A global long-term ecoregion-level dataset of biodiversity indicators for terrestrial vertebrates under climate and habitat change
Abstract. Climate and habitat change are reshaping global biodiversity, yet long-term, spatially explicit datasets that capture these dynamics across ecologically meaningful regions remain limited. Here, we present a global spatiotemporal dataset of ecoregion-level biodiversity indicators for terrestrial vertebrates derived from species-specific Area of Habitat (AOH). By integrating species occurrence records, expert-derived range maps, climate data, and temporally explicit habitat maps, we reconstructed distributions for 19146 species of amphibians, birds, mammals, and reptiles. We then derived four complementary biodiversity indicators—species richness, threatened species richness, species endemism, and AOH density—for global terrestrial ecoregions at five time points (1990, 2020, 2030, 2050, and 2100), with future projections under SSP245 and SSP585. Validation at both species and dataset levels demonstrated good performance. Predicted AOH consistently assigned higher suitability to independent occurrence records than to the broader range background, and estimated richness closely reproduced the major spatial patterns of occurrence-derived richness across ecoregions. In 2020, the four indicators showed distinct but broadly concordant spatial patterns, with the highest overall values concentrated in tropical ecoregions. Future projections revealed marked spatial heterogeneity, with declines in multiple indicators concentrated in many tropical ecoregions by 2100 and generally becoming stronger under SSP585. This dataset provides a globally consistent and ecologically meaningful resource for biodiversity monitoring, macroecological analysis, and conservation assessment under ongoing climate and habitat change. The dataset supporting this study is publicly available at https://doi.org/10.5281/zenodo.20119261.
Overall comments
• The manuscript is well written and easy to read
• The introduction is clear
• The ecoregion-scale focus is an advantage due to the rarity of ecoregion-level spatial data for biodiversity
• The data will be very useful for researchers interested in biodiversity change and related topics
Specific comments
Materials and methods
193-201. What is the justification for 500km? The rationale for the buffer-based screening is clear, but is there any support for 500 km compared to any other distance? The chosen distance will impact the occurrence records that are included and the resultant SDMs.
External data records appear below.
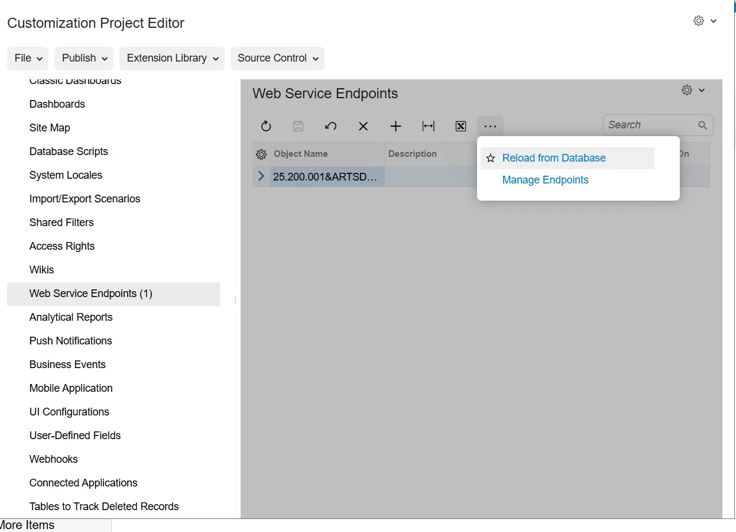This screenshot has height=532, width=736.
Task: Click into the Search field
Action: 650,125
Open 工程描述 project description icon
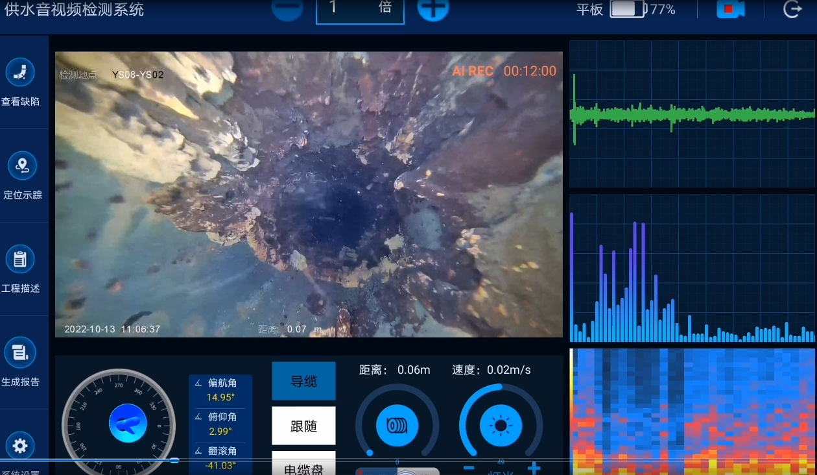 pyautogui.click(x=20, y=259)
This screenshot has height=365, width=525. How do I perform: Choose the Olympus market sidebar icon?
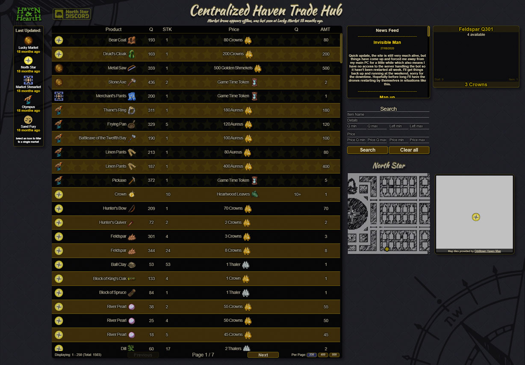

300-305. It is currently difficult to gauge how many individual occurrence records were in each effective occurrence record. Could you provide the average number? This is important because the number of individual species occurrence records can impact the accuracy of SDMs (https://doi.org/10.1111/ddi.13252).
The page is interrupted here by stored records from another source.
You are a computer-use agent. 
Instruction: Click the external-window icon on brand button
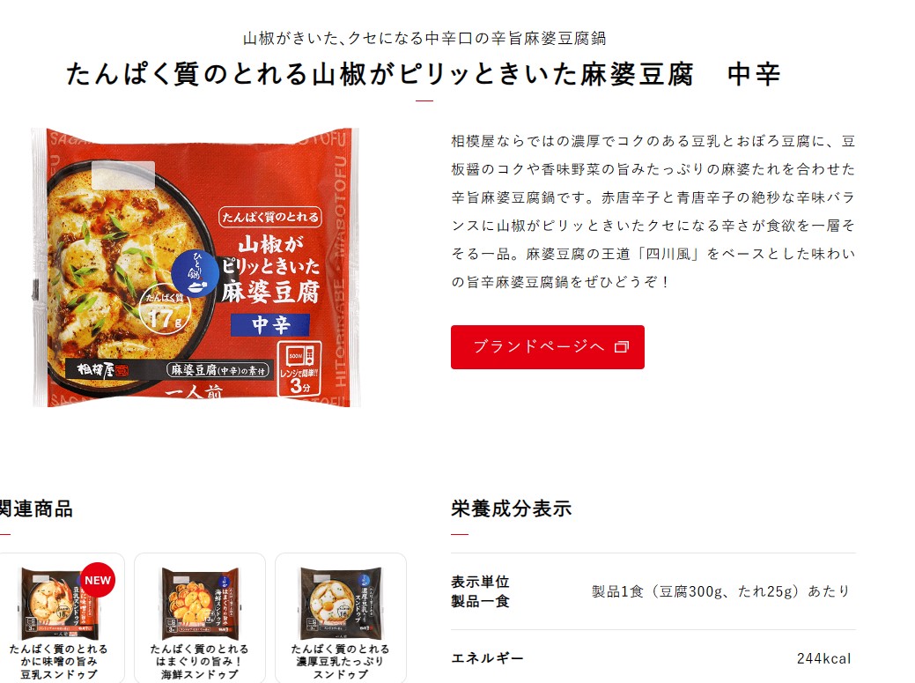point(622,346)
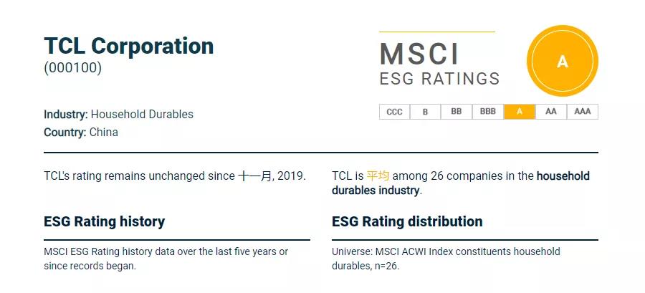This screenshot has height=293, width=645.
Task: Select the AAA rating box
Action: pyautogui.click(x=583, y=112)
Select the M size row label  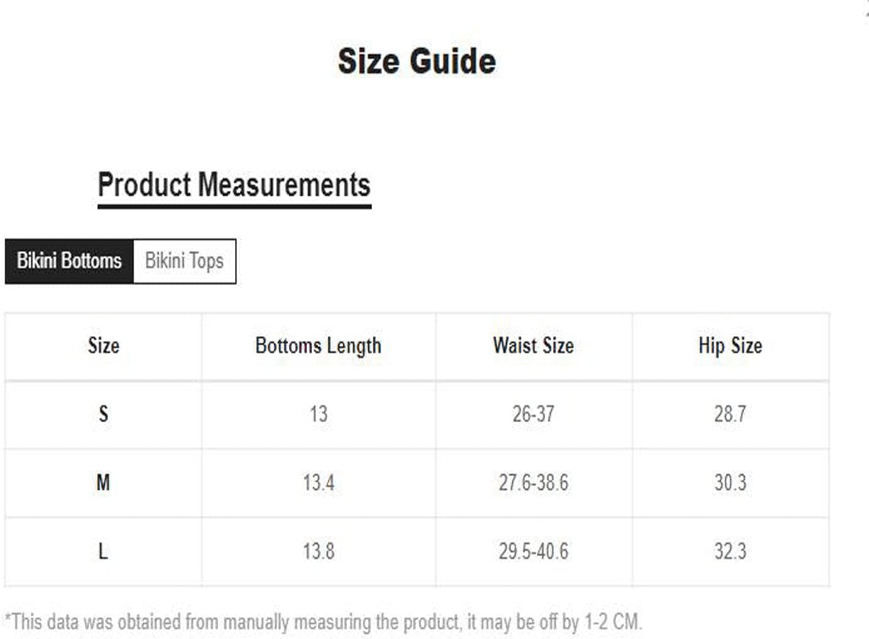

The rationale for choosing 10 effective occurrence records for the threshold should also be provided, alongside acknowledgement of the potential implications of this approach for the accuracy of the SDMs.
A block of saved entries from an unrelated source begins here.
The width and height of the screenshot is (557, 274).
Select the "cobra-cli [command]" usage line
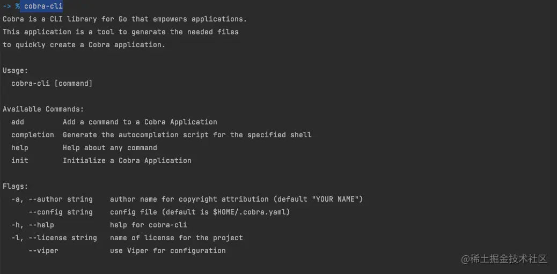pos(52,83)
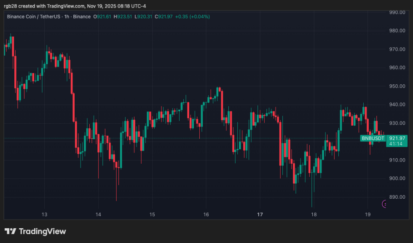413x243 pixels.
Task: Click the TradingView logo in the footer
Action: pyautogui.click(x=35, y=231)
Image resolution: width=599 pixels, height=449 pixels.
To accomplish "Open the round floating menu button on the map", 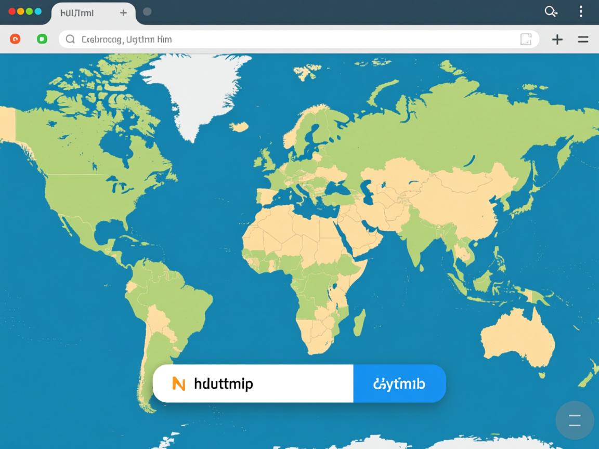I will click(x=575, y=420).
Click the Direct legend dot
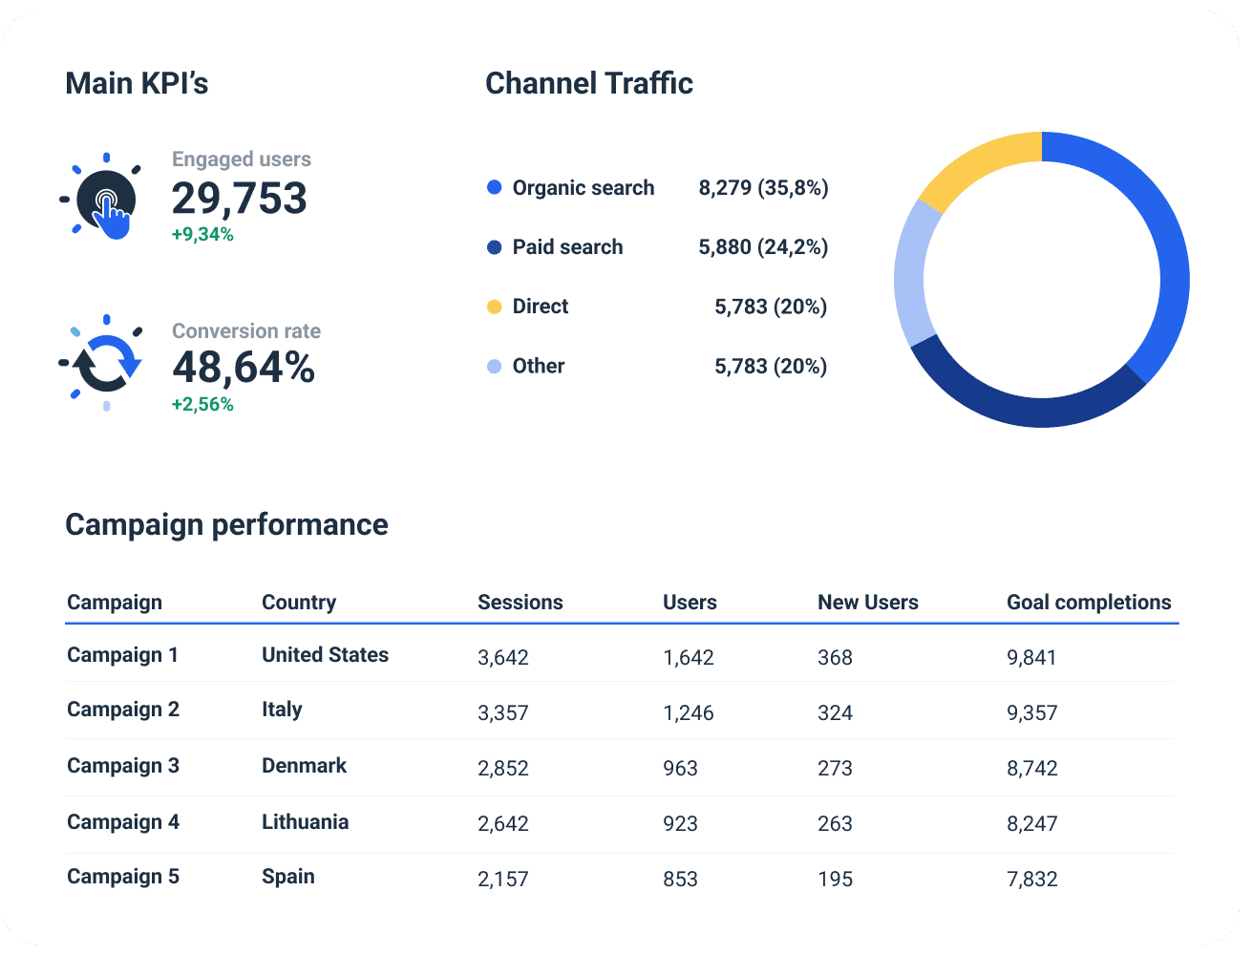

389-392. It would be useful to add the year in which the IUCN Red List classifications were extracted, since they can change regularly.
Results
3.1 The accuracy assessment results appear a little abruptly as there is no description of the methods for accuracy assessment in the Materials and methods section. It would thus be good to move some of 3.1 to the Materials and methods section.
Discussion
It would be good to acknowledge the implications and limitations of the chosen AOH validation method, particularly for dataset-level validation. For example, it seems that the SDMs used for climatic suitability were not themselves validated; thus, individually they could have low accuracy. This can still be framed in light of the assessment being global scale, so accuracy cannot be guaranteed at all scales and for all individual components of the models, but some additional discussion of the more specific limitations would be good (if the word count allows).